Tag Archives: naming puppy

It’s a boy!

Two weeks ago, when Mike and I went to pick out our puppy, there was only a little boy and a little girl left in the litter that we wanted, and we picked the little girl. But yesterday when we went back to pick her up, Soumontha told us that the little girl had met with an unfortunate accident underneath the wheels of a landrover. The only one left was her little brother.

Her little brother who whimpered and moaned whenever we picked him up, and who let the other 14 puppies walk all over him. Literally. Most of the litter was smaller than our little fellow but I saw more than one of them standing on him and biting his head while he just lay there and cried.

“I think maybe he just need some love,” Soumontha said, a trifle uncertainly, as she looked at the groaning little bundle in our arms.

“What type of puppy is he?” I asked her as an afterthought.

“Oh,” she said. “Mother medium. Father large.”

Right.

As we were driving home Mike and I talked names.

We were briefly tempted to name him khao niao (sticky rice), but then I vetoed.

I liked Jabulani (which means happiness in the Zulu language), but Mike vetoed. 

“We sure didn’t end up with the alpha of the litter,” Mike said, looking sideways at the tiny, motionless, bundle of fur in my lap.

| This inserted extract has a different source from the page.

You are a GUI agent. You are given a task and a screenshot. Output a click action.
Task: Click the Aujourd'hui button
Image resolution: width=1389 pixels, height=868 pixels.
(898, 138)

The puppy had stopped groaning, presumably in the hope that if he lay still enough we might forget that he existed.

“Maybe we should name him Beta,” I said.

“Maybe we should name him Zulu,” Mike said.

“He does sort of look like a lion,” I said, laughing, “a very timid little lion. But maybe he’ll turn out to be an African prince after all.”

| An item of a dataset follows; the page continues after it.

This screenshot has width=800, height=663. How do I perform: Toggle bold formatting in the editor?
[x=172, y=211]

“Oh, I was more thinking that Z is the last letter of the alphabet and I don’t think he’s the sharpest knife in the drawer,” Mike said.

“He may have been standing last in line when they handed out brains in this litter?” I asked.

“Maybe,” Mike said.

“Are you going to defend yourself against this assertion?” I asked the puppy.

He rolled his eyes back and looked up at me without moving. No, he clearly wasn’t, and Zulu it was.

The first thing he did when we put him down inside the house was to go look for a hiding place. He started out behind the stairs, in among piles of my books (we’re still waiting for bookshelves to be made) and every time I went to check on him during the next three hours he’d somehow managed to worm his way further back into the stacks.

All he did all afternoon was sleep, squeak (he makes the most peculiar un-puppy like sounds), and scratch. I started to wonder whether he might be attachment disordered in addition to everything else. But perhaps he’s not as dumb as we thought he might be, because in light of the three scrubbings and the thorough de-ticking we subjected him to later in the evening his instincts to hide may have been serving him well.

He was so traumatized by the whole day that he stayed in his crate for the first night, downstairs alone, without a peep.

Yesterday, however, after we rolled around on the floor with him, napped with him, sat outside with him, and petted him all afternoon, he started warming up to us.

“We love you,” Mike proclaimed, nose to nose with him on the floor. “You will love us.”

“You might as well give in then,” I advised Zulu. “Once Mike decides to inflict love upon you there’s nothing that can be done.”

“That’s right,” Mike said.

By last night Zulu was wagging his tale and begging loudly not to be abandoned, despite the bottle of water we’d heated up and then wrapped up in a towel to serve as a fake sibling for him. We had to bring the crate upstairs to our bedroom, where at least he slept peacefully until 5am.

“Go back to sleep, Squeaky Z,” I said, when he woke us up this morning by sounding remarkably like a large guinea pig.

Apparently my voice does not carry as much authority as Mike’s, which is why I’m yawing as I write this.

We haven’t yet figured out whether he’ll earn his name for being a princely African warrior of a dog, or a lovable and squeaky dumbo. On the one hand we’ve seen him tumble himself backwards off a ledge and into a pile of stones, and squirm under the door of his crate rather than figure out how to go around it. On the other hand, he’s already toileting outside like a champion (though I guess it’s possible he just lacks the willpower to resist Mike’s enthusiastic exhortations to, “go poo in the grass, that’s the boy!”). Either way, it’s sure fun to have him around.